In [43]:
import sys
import os
import pandas as pd
import numpy as np
from sklearn.model_selection import train_test_split
from sklearn.linear_model import LinearRegression
from sklearn.preprocessing import OneHotEncoder
from sklearn.compose import make_column_transformer
from sklearn.pipeline import make_pipeline
from sklearn.metrics import r2_score
import joblib

current_path = '/Users/ericklopez/Desktop/Developing_and_Deploying_a_Predictive_Analytics_Platform_Using_FastAPI_Streamlit_and_Docker/empirical/notebooks/data_visualizations.ipynb'
sys.path.insert(0, os.path.dirname(os.path.dirname(current_path)))

In [44]:
fpath = os.path.join(os.path.abspath('..'), 'data', 'processed', 'cleaned_car_data.csv')
df = pd.read_csv(fpath)
df_copy = df.copy()
col = ['Unnamed: 0']
df_copy.drop(columns=col, inplace=True)
df_copy.head()

Unnamed: 0,name,year,fuel_type,automaker,miles_driven,price
0,Hyundai Santro Xing,2007,Petrol,Hyundai,27962,952
1,Mahindra Jeep CL550,2006,Diesel,Mahindra,25,5059
2,Maruti Suzuki Alto,2018,Petrol,Maruti,13670,0
3,Hyundai Grand i10,2014,Petrol,Hyundai,17398,3869
4,Ford EcoSport Titanium,2014,Diesel,Ford,22369,6845


In [45]:
values_to_drop = [0]
df_filtered = df_copy[~df_copy['price'].isin(values_to_drop)]

values_to_drop2 = [0]
df_filtered = df_filtered[~df_filtered['miles_driven'].isin(values_to_drop2)]

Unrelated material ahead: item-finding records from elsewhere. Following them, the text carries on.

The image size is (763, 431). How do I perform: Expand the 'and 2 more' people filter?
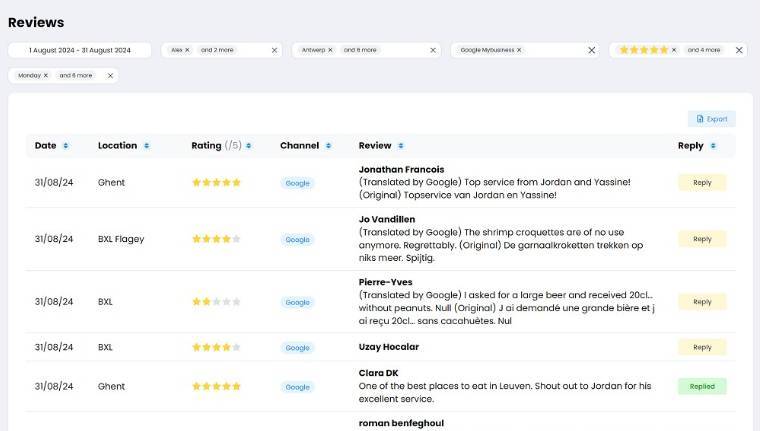(217, 50)
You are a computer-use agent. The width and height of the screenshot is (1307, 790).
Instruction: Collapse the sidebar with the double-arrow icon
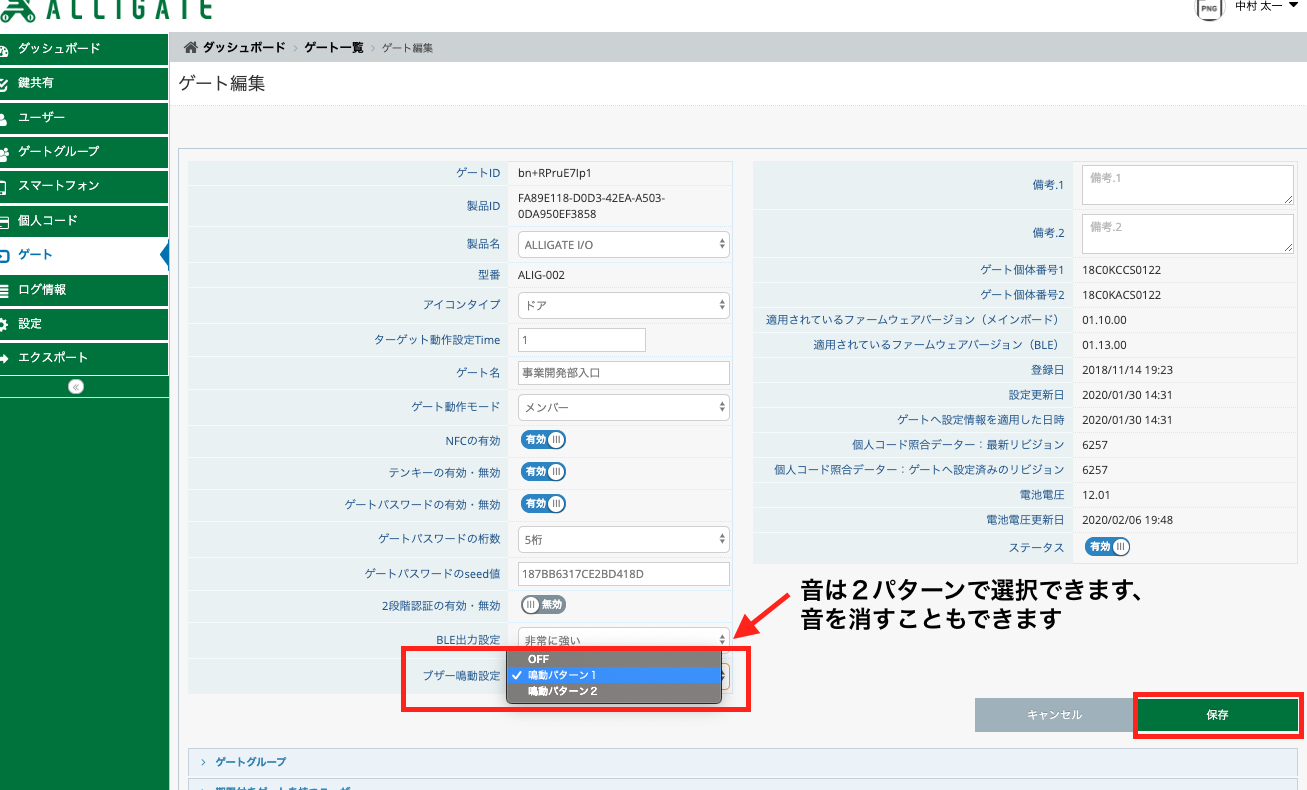pyautogui.click(x=77, y=386)
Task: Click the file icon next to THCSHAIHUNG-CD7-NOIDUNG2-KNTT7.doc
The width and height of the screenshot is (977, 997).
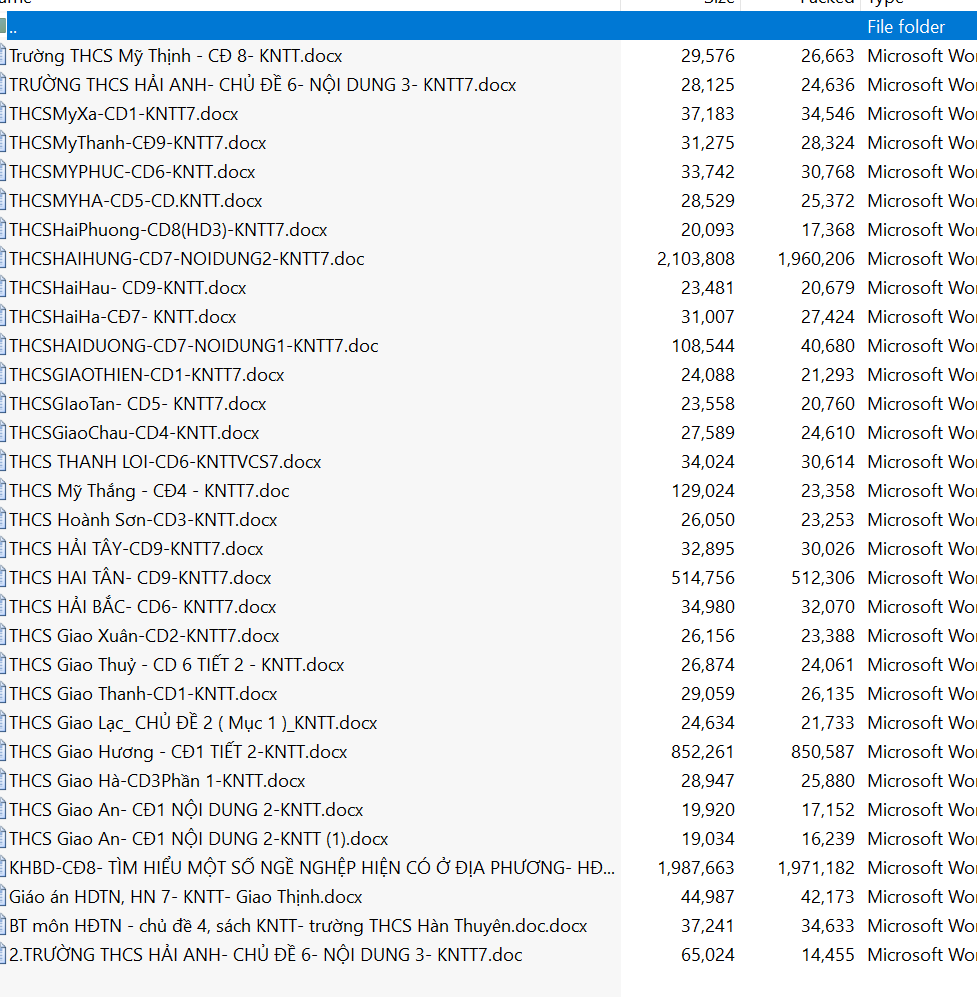Action: coord(3,259)
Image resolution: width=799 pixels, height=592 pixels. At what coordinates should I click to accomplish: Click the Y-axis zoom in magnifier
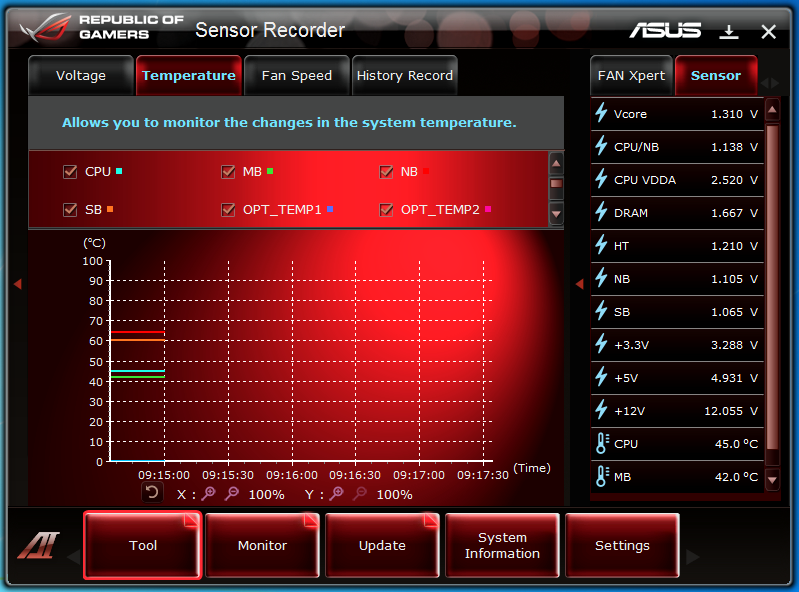336,493
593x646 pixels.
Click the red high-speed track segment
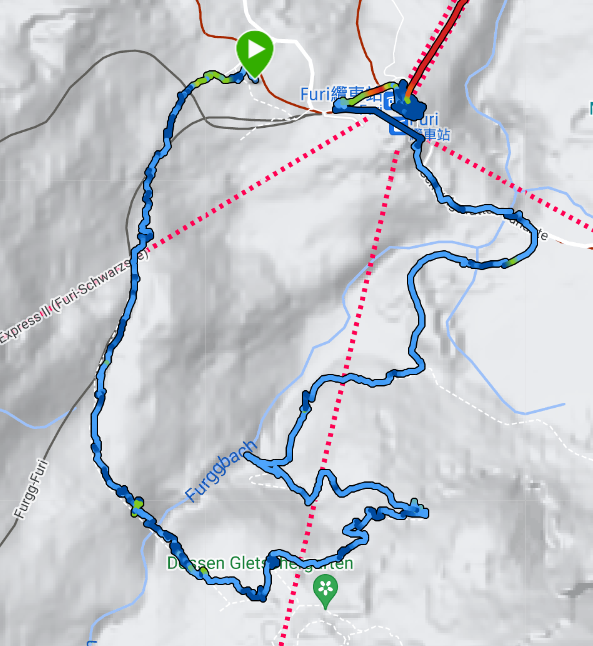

values_to_drop3 = ['Mahindra', 'Maruti', 'Skoda', 'Renault', 'Datsun', 'Tata', 'Hindustan', 'Force', 'Land', 'Volvo']
df_filtered = df_filtered[~df_filtered['automaker'].isin(values_to_drop3)]

In [46]:
df_filtered.reset_index().drop(columns=['index'], inplace=True)


Extracting Training Data

In [47]:
X = df_filtered[['name', 'automaker', 'year', 'miles_driven', 'fuel_type']]
y = df_filtered['price']

In [48]:
X.head()

Unnamed: 0,name,automaker,year,miles_driven,fuel_type
0,Hyundai Santro Xing,Hyundai,2007,27962,Petrol
3,Hyundai Grand i10,Hyundai,2014,17398,Petrol
4,Ford EcoSport Titanium,Ford,2014,22369,Diesel
6,Ford Figo,Ford,2012,25476,Diesel
7,Hyundai Eon,Hyundai,2013,15534,Petrol


Applying Train Test Split

In [49]:
X_train,X_test,y_train,y_test=train_test_split(X,y,test_size=0.2)


Encoding

In [50]:
ohe=OneHotEncoder()
ohe.fit(X[['name','automaker','fuel_type']])

Transform Categorical Columns

In [51]:
column_trans=make_column_transformer((OneHotEncoder(categories=ohe.categories_),['name','automaker','fuel_type']),
                                remainder='passthrough')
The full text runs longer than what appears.